REQUIRED TASK: Reproduce every one of the following rows verbatim, keeping each line unchanged.

══ SUPPLIED INFORMATION

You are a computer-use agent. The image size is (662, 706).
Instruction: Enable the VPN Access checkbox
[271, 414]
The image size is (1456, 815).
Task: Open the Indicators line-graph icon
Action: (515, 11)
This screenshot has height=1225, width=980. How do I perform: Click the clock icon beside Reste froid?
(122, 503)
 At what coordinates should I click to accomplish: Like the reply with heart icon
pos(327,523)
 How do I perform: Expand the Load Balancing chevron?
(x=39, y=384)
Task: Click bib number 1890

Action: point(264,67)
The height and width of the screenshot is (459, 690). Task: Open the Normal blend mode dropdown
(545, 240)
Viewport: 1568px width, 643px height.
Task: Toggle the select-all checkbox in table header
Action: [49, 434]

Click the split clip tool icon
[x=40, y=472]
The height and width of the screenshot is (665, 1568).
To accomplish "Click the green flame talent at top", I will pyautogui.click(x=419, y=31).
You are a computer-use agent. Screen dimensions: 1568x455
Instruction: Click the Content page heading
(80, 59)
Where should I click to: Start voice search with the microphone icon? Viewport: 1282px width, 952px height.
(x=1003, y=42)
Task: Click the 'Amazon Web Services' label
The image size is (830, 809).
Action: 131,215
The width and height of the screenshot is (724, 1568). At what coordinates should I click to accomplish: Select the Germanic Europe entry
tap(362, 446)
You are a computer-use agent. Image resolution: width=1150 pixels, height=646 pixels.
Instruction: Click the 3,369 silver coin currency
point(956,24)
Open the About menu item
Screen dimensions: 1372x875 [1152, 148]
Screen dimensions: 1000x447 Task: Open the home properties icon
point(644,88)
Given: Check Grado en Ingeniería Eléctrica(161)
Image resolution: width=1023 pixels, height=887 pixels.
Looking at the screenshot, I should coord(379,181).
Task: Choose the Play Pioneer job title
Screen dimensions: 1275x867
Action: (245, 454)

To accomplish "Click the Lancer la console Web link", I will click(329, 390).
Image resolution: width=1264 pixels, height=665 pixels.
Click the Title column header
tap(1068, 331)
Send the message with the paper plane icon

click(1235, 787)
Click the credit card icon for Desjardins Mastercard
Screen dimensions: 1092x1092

════

FULL ANSWER:
You are a computer-use agent. The image size is (662, 706).
Instruction: Enable the VPN Access checkbox
[271, 414]
The image size is (1456, 815).
Task: Open the Indicators line-graph icon
Action: (515, 11)
This screenshot has height=1225, width=980. How do I perform: Click the clock icon beside Reste froid?
(122, 503)
 At what coordinates should I click to accomplish: Like the reply with heart icon
pos(327,523)
 How do I perform: Expand the Load Balancing chevron?
(x=39, y=384)
Task: Click bib number 1890

Action: point(264,67)
The height and width of the screenshot is (459, 690). Task: Open the Normal blend mode dropdown
(545, 240)
Viewport: 1568px width, 643px height.
Task: Toggle the select-all checkbox in table header
Action: [49, 434]

Click the split clip tool icon
[x=40, y=472]
The height and width of the screenshot is (665, 1568).
To accomplish "Click the green flame talent at top", I will pyautogui.click(x=419, y=31).
You are a computer-use agent. Screen dimensions: 1568x455
Instruction: Click the Content page heading
(80, 59)
Where should I click to: Start voice search with the microphone icon? Viewport: 1282px width, 952px height.
(x=1003, y=42)
Task: Click the 'Amazon Web Services' label
The image size is (830, 809).
Action: 131,215
The width and height of the screenshot is (724, 1568). At what coordinates should I click to accomplish: Select the Germanic Europe entry
tap(362, 446)
You are a computer-use agent. Image resolution: width=1150 pixels, height=646 pixels.
Instruction: Click the 3,369 silver coin currency
point(956,24)
Open the About menu item
Screen dimensions: 1372x875 [1152, 148]
Screen dimensions: 1000x447 Task: Open the home properties icon
point(644,88)
Given: Check Grado en Ingeniería Eléctrica(161)
Image resolution: width=1023 pixels, height=887 pixels.
Looking at the screenshot, I should coord(379,181).
Task: Choose the Play Pioneer job title
Screen dimensions: 1275x867
Action: (245, 454)

To accomplish "Click the Lancer la console Web link", I will click(329, 390).
Image resolution: width=1264 pixels, height=665 pixels.
Click the Title column header
tap(1068, 331)
Send the message with the paper plane icon

click(1235, 787)
Click the credit card icon for Desjardins Mastercard
Screen dimensions: 1092x1092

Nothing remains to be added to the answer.